アルバイトって天界にもあるんだな


 先日の適性検査で落ちてしまった天使見習いの俺。

 落ちた。堕ちた天使。堕天使。

 厨二病は一生の付き合いだな。



「じゃあどうしようか?」

「どうしようと言われてもどうしようもないです」

「オウム返しかよ……って、さっきまでの上から目線はどこにいったんだ?」

「それは私ではありません」

「お前以外に誰がいるんだよ」

「誰もいなかったと思います」

「幽霊じゃねぇんだから……」

「はい。天使です」

「やっぱりお前だろ」



 まったく白々しい。

 一時間前まではメイドというより女王様だったくせに今更取り繕っても意味ねぇだろ。SM風俗ではこういう嬢ばかりなのだろうか?


 鞭の代わりにナイフを持ち、口からも刃を吐いていたが今は新品フワフワのフローラルな芳醇な香りを立てるメイド服に着替えているので何かに目覚めてしまいそうだ。ミウちゃんといいメイドちゃんといい天界は性癖のオンパレードなのか? もしかするとあのオネェ天使も新垣様も刺さる奴には刺さるのかもしれない。



「そんなことよりも……、落ちましたね」

「改めて言うんじゃねぇよ」



 風が吹き抜ける自室。

 この部屋は城の角部屋だが窓と扉を同時に開けていれば強くもなく弱くもない柔らかい風が通るので、今みたいな昼下がりにはうってつけだ。俺はここにきて毎日この時間だけは開けているのでルーティーンになっている。


 心地よい。


 

「こんなに風がウザくなると思わなかったぜ」

「であれば閉めますか?」

「いや、それはそれで空気が悪い」



 ホントこいつは……。



「……で、落ちた俺はどうなるんだ?」

「正直に申し上げますと記憶消去からの人間界へ転送。もしくは殺処分。それが厳しければ自爆ロケットにするか生贄にするか――」

「もういい。死ぬか忘れるかってことだな?」



 やっぱりそうか。

 多少は予想していたが本当にそうだとは思わなかった。

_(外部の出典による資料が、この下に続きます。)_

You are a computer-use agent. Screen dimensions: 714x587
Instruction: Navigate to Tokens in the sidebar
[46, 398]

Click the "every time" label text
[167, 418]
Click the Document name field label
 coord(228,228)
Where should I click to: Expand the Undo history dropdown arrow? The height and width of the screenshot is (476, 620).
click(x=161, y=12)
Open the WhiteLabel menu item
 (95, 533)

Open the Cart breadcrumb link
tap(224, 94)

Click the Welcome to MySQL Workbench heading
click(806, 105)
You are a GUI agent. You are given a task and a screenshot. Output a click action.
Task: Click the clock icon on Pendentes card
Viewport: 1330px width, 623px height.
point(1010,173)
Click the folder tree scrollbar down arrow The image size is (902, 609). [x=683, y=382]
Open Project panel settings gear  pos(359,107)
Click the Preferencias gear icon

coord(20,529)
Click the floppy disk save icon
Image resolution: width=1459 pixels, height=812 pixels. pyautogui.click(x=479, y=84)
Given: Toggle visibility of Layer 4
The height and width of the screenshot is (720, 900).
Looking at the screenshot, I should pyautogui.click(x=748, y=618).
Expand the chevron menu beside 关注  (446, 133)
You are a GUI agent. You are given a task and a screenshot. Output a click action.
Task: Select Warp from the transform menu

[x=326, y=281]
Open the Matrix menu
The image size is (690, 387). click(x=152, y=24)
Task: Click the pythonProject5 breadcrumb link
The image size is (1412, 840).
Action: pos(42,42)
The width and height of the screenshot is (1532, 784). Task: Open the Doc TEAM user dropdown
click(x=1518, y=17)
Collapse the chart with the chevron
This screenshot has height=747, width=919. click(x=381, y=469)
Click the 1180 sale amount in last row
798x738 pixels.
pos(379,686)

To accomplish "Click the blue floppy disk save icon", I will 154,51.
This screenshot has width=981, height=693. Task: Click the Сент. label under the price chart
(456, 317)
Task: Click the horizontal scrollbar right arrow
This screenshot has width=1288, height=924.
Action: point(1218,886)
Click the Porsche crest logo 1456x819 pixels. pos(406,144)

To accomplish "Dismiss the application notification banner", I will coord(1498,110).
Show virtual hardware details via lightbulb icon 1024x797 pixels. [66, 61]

思いたくなかった。


 天界、天使、魔界、神。これらを知ってしまったというか認識してしまった人間をそうやすやすと帰すとは思えない。もっと考えて天界に来るべきだった。



「記憶消去しか選択肢がねぇだろ……」

「他にも選択肢があるとしたらどうなさいますか?」

「それは死ぬってことだろ?」

「違います」

「じゃあなんだよ?」

「ふふっ、現在天使の血を引き継いでいる新垣君ならそもそも検査なんて関係ないですから」

「……んぉ?」



 メイドちゃんはそう言うと窓を閉めて、椅子に座っている俺の手を取る。



「何だよ……」

「トンレイサ――」

「は? トンレイサってなに?」



 彼女はそっと小さな声で何かを話す。

 

 

「消音の魔法をかけました。これならよほどの事がない限り話し声はどこにも聞こえません」



 人差し指をピンと張って俺の口元に当てるメイドちゃん。魔法をかけたんじゃねぇのかよ。



「本来適性検査は天使になる前の人間が行うことなのですが、特別に新垣君だけは順番を変えて先に天使になってもらいました」

「それが何か問題があるのか?」

「察しが悪いですね。やっぱりこの話はやめておきましょうか」

「癪に触れる事を言うな」

「ふふっ、冗談です。順番が逆ということは適性検査の結果なんてどうでもいいということです。だってもう天使になってるんだもの。これで何となくわかりました?」

「適性検査は何の意味もなかったってことか?」

「半分正解です。もう五十歩足りませんね」

「結構遠い!」

「いちいち反応がピュアで可愛いですね、天使の鑑です。……もう半分というのは、戦士としては不合格者ですがもう天使になったという既成事実があるのでもう人間には戻れません」

「そうなのか、全く記憶にないがやっぱり天使になったんだな……」

「なので大人しく天使として生活しましょう」

「え?」

「適性検査はあくまでも戦士になれるかどうかの検査だけですから。人間だろうと天使だろうと元人間だろうとみんな受ける検査です。検査に落ちたらただ普通に天界で仕事をしながら暮らすだけですよ?」



 可愛くも腹が立つしたり顔をしやがる。


 はめられた気がするのは気のせいだろうか?

 実は元々俺を戦士にする気はなくて、ただ天界で暮らすようにこいつが仕向けたのではないか?

 俺は心の中でメイドちゃんを疑いつつも、天界で仕事をするしか道がないので納得することにした。



「しかし仕事をこなすといえど、予備戦士としてさ日々訓練をするのでガッツリ仕事という訳にはいかないので簡単な仕事、つまり、アルバイトをしましょう」



 こうして俺の天界フリーター生活が始まった。